Upmarket riverside resort
Rock could hardly be less appropriately named as its popularity is largely due to the long stretches of find sandy beaches washed by the tidal waters of the Camel estuary. Rightly acclaimed as one of the major water-sports centres in Cornwall, sailing, surfing, water skiing, canoeing and rowing are all activities which can be carried on in the relatively calm waters of the estuary. Rock Sailing & Water Ski Club are situated on the Quay at Rock and there is a thriving sailing school and ski school both operating from further along the beach near the pontoon; boats can be hired for all water sports, as well as for fishing and bird watching.

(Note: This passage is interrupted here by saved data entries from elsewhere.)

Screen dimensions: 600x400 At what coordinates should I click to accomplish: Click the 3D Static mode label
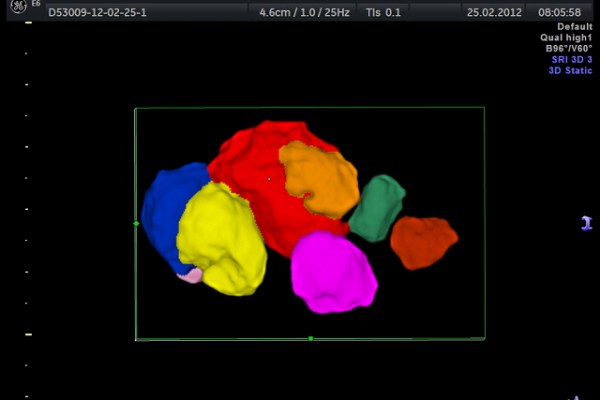(x=571, y=70)
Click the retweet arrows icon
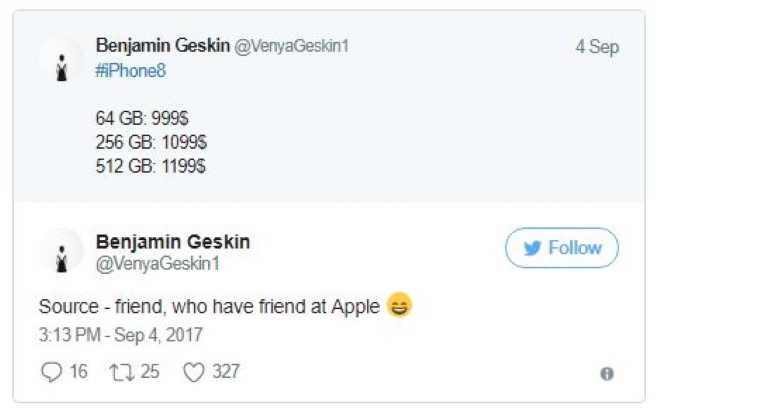 point(123,372)
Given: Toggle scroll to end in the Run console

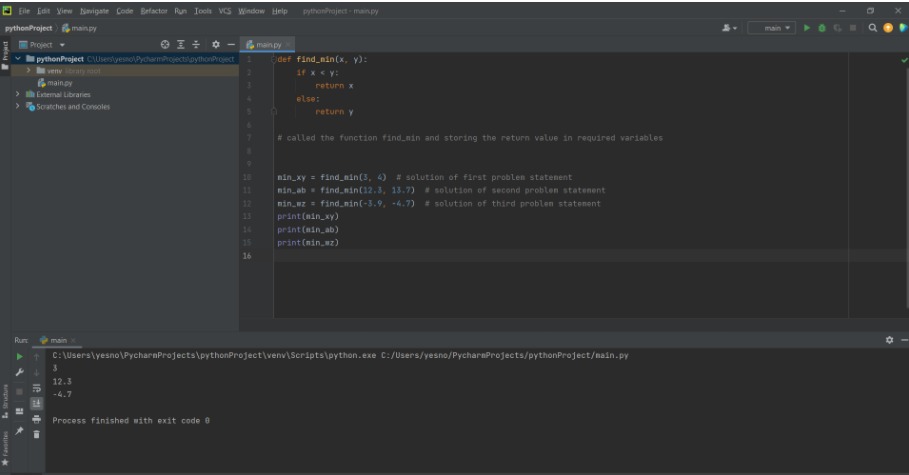Looking at the screenshot, I should 37,403.
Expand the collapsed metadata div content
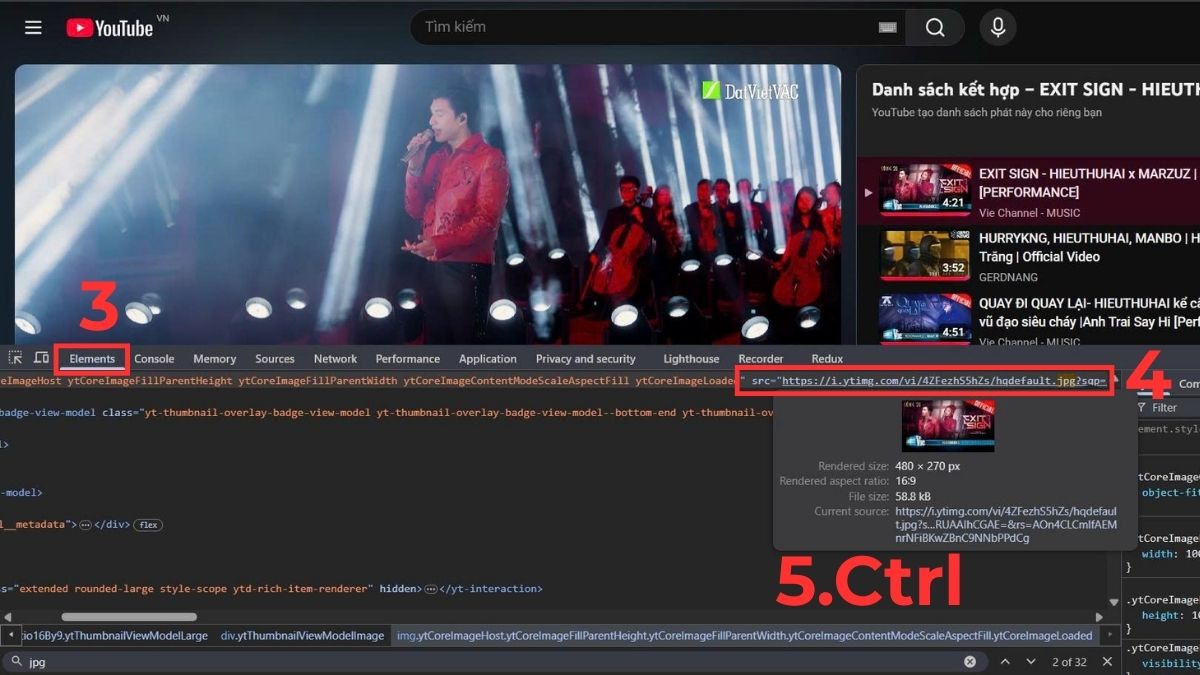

The Black Tor ferry runs from Rock to Padstow all year round during daylight hours and there is a Water Taxi available for late night "revellers". With the increase in water activities, the RNLI have now stationed a lifeboat on the Ferry beach, providing cover in case of emergencies. The renowned St. Enodoc Golf Club has two challenging courses to offer and there is scenic walking country over the coastal footpath and inland routes. The village is accessed from minor roads off the B3314.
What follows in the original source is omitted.